Storage Staking

NEAR's storage staking is a mechanism that ensures the network remains efficient and secure by requiring smart contract owners to stake tokens based on the amount of data their contracts store. This helps maintain the integrity of the network while providing a predictable cost structure for developers.

When you deploy a smart contract to NEAR, you pay for the storage that this contract requires using a mechanism called storage staking.

In storage staking (sometimes called state staking), the account that owns a smart contract must stake (or lock) tokens according to the amount of data stored in that smart contract, effectively reducing the balance of the contract's account.

How does NEAR's design align incentives?

Storage-staked tokens are unavailable for other uses, such as validation staking.

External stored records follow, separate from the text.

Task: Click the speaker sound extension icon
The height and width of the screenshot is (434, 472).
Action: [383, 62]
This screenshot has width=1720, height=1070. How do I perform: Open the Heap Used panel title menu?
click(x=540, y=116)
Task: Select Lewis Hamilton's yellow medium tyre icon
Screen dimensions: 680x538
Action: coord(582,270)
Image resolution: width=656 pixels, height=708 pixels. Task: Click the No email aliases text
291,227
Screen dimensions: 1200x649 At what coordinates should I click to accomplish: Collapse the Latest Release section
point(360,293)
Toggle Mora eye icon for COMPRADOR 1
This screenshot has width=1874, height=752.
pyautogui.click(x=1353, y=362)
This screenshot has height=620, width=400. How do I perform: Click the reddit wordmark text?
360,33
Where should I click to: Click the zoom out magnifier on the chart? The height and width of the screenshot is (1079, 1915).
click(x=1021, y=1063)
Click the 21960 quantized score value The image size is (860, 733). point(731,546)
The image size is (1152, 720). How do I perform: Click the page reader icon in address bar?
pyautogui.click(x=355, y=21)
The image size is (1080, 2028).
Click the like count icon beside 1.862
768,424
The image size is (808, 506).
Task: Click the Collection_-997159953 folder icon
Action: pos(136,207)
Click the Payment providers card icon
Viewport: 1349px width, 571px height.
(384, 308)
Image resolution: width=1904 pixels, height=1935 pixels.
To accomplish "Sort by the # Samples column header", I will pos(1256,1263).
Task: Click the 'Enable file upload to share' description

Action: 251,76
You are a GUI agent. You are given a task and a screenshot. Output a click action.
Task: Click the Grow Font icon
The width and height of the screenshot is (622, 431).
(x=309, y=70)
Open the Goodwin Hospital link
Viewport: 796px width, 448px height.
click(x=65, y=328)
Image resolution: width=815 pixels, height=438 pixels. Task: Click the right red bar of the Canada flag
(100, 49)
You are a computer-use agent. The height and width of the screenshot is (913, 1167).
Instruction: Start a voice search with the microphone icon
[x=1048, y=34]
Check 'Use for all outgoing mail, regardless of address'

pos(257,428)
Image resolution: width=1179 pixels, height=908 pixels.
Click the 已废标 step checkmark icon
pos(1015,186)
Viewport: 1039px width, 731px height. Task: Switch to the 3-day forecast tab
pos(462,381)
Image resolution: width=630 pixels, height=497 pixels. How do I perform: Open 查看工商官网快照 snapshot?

This increases the yield that validators will receive. Learn more in the economics whitepaper.

When do tokens get staked?

On each incoming transaction that adds data.

Let's walk through an example:

You launch a guest book app, deploying your app's smart contract to the account example.near
Visitors to your app can add messages to the guest book. This means your users will, by default, pay a small gas fee to send their message to your contract.
When such a call comes in, NEAR will check that example.near has a large enough balance that it can stake an amount to cover the new storage needs. If it does not, the transaction will fail.

The "million cheap data additions" attack

Note that this can create an attack surface. To continue the example above, if sending data to your guest book costs users close to nothing while costing the contract owner significantly more, then a malicious user can exploit the imbalance to make maintaining the contract prohibitively expensive.

Take care, then, when designing your smart contracts to ensure that such attacks cost potential attackers more than it would be worth.

btw, you can remove data to unstake some tokens

People familiar with the "immutable data" narrative about blockchains find this surprising. While it's true that an indexing node will keep all data forever, validating nodes (that is, the nodes run by most validators in the network) do not. Smart contracts can provide ways to delete data, and this data will be purged from most nodes in the network within a few epochs.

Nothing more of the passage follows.